Supplied material:
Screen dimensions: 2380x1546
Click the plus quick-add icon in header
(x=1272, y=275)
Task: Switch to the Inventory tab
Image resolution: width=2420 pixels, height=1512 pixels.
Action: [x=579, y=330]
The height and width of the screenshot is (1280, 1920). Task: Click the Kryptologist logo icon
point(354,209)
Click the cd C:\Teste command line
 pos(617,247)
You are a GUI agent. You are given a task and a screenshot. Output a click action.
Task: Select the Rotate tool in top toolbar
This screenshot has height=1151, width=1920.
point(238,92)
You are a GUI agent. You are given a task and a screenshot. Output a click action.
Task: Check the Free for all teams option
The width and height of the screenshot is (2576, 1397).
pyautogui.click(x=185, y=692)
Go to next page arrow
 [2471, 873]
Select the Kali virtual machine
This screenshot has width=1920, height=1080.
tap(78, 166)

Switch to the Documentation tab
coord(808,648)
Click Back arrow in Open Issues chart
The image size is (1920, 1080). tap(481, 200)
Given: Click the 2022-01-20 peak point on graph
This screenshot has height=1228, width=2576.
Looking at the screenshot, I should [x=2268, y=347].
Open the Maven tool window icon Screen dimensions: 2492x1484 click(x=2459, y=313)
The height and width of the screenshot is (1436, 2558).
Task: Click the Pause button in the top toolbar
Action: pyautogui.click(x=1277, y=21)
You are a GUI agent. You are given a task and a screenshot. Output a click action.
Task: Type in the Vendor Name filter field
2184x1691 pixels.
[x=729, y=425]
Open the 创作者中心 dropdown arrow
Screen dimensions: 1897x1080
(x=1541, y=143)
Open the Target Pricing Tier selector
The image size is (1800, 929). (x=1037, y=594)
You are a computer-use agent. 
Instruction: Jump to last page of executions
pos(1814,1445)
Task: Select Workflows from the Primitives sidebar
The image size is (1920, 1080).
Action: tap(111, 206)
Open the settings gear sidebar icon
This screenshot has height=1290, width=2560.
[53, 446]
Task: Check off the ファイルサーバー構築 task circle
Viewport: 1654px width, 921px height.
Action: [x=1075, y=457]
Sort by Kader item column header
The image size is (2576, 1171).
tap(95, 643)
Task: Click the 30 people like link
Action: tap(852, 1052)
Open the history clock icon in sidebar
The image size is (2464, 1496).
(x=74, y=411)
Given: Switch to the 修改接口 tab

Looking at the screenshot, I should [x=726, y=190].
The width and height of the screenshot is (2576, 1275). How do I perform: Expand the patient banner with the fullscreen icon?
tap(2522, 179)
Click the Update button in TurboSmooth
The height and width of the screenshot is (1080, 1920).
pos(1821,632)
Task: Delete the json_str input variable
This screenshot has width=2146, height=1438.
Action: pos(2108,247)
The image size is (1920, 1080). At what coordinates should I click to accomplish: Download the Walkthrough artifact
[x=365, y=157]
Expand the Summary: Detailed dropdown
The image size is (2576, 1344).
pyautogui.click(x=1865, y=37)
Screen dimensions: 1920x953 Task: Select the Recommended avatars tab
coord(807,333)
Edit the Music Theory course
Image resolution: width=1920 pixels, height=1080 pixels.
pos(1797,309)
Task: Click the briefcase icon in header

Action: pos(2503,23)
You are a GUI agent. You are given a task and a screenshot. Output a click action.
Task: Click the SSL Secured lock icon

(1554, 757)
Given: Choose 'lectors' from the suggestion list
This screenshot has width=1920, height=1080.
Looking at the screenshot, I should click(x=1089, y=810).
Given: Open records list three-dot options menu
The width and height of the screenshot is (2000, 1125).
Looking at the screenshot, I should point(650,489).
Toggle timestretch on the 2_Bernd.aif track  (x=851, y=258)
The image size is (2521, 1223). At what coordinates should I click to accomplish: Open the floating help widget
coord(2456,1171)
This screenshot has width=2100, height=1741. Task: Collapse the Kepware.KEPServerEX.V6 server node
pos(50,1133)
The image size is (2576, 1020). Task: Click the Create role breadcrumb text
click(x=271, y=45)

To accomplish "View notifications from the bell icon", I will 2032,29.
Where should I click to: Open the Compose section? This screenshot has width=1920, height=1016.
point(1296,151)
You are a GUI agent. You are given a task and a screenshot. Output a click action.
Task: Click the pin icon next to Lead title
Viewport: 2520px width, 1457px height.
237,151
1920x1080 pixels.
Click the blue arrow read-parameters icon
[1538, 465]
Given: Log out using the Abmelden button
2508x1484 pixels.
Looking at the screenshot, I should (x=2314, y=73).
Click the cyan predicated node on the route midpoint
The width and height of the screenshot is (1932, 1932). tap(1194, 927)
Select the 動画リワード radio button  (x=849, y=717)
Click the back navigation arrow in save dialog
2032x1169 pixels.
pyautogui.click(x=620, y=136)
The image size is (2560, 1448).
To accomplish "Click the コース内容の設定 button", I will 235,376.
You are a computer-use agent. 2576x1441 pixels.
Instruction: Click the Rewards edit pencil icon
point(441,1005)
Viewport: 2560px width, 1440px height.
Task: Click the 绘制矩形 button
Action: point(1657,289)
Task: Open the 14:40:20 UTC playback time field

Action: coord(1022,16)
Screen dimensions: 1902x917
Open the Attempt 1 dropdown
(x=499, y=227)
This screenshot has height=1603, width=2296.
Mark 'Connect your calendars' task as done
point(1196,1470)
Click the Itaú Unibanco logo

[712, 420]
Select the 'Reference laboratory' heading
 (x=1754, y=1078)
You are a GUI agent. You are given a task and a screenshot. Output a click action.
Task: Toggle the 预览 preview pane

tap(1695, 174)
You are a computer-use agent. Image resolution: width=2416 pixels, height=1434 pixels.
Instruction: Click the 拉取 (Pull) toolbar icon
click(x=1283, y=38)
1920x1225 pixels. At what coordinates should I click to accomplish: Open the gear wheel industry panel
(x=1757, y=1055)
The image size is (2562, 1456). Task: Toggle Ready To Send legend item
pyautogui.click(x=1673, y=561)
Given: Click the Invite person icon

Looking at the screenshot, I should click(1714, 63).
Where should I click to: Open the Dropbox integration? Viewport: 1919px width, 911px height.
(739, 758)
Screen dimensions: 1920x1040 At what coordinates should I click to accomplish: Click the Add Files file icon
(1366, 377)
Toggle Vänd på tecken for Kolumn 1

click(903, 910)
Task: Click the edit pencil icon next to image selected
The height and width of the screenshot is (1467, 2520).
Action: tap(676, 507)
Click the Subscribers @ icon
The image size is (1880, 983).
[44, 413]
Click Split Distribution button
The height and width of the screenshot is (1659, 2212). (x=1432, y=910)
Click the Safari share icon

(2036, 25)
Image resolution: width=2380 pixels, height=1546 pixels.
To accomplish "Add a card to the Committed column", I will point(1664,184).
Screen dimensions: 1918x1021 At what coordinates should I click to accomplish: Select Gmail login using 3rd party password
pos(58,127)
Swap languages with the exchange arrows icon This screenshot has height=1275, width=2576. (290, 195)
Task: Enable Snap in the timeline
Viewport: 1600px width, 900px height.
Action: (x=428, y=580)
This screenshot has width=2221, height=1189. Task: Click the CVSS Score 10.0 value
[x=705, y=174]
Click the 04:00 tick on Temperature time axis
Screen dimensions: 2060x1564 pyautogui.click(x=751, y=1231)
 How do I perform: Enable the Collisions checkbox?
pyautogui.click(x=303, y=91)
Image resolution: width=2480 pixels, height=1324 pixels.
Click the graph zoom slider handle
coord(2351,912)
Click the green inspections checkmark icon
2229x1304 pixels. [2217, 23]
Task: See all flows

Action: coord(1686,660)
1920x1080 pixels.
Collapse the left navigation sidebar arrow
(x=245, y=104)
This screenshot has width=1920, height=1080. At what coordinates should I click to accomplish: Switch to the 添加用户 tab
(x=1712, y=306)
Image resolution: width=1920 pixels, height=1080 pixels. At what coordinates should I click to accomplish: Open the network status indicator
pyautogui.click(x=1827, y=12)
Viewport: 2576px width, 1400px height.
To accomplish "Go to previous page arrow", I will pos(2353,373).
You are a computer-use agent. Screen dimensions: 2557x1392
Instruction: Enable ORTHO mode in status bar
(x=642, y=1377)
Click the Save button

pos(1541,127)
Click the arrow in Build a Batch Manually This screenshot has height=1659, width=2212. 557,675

What the exercise asks:
In the entries above, please find the line with "Screen dimensions: 1918x1021" and the line with "Viewport: 2576px width, 1400px height.", then write out exactly those two lines and every line between them, and nothing more.

Exercise response:
Screen dimensions: 1918x1021 At what coordinates should I click to accomplish: Select Gmail login using 3rd party password
pos(58,127)
Swap languages with the exchange arrows icon This screenshot has height=1275, width=2576. (290, 195)
Task: Enable Snap in the timeline
Viewport: 1600px width, 900px height.
Action: (x=428, y=580)
This screenshot has width=2221, height=1189. Task: Click the CVSS Score 10.0 value
[x=705, y=174]
Click the 04:00 tick on Temperature time axis
Screen dimensions: 2060x1564 pyautogui.click(x=751, y=1231)
 How do I perform: Enable the Collisions checkbox?
pyautogui.click(x=303, y=91)
Image resolution: width=2480 pixels, height=1324 pixels.
Click the graph zoom slider handle
coord(2351,912)
Click the green inspections checkmark icon
2229x1304 pixels. [2217, 23]
Task: See all flows

Action: coord(1686,660)
1920x1080 pixels.
Collapse the left navigation sidebar arrow
(x=245, y=104)
This screenshot has width=1920, height=1080. At what coordinates should I click to accomplish: Switch to the 添加用户 tab
(x=1712, y=306)
Image resolution: width=1920 pixels, height=1080 pixels. At what coordinates should I click to accomplish: Open the network status indicator
pyautogui.click(x=1827, y=12)
Viewport: 2576px width, 1400px height.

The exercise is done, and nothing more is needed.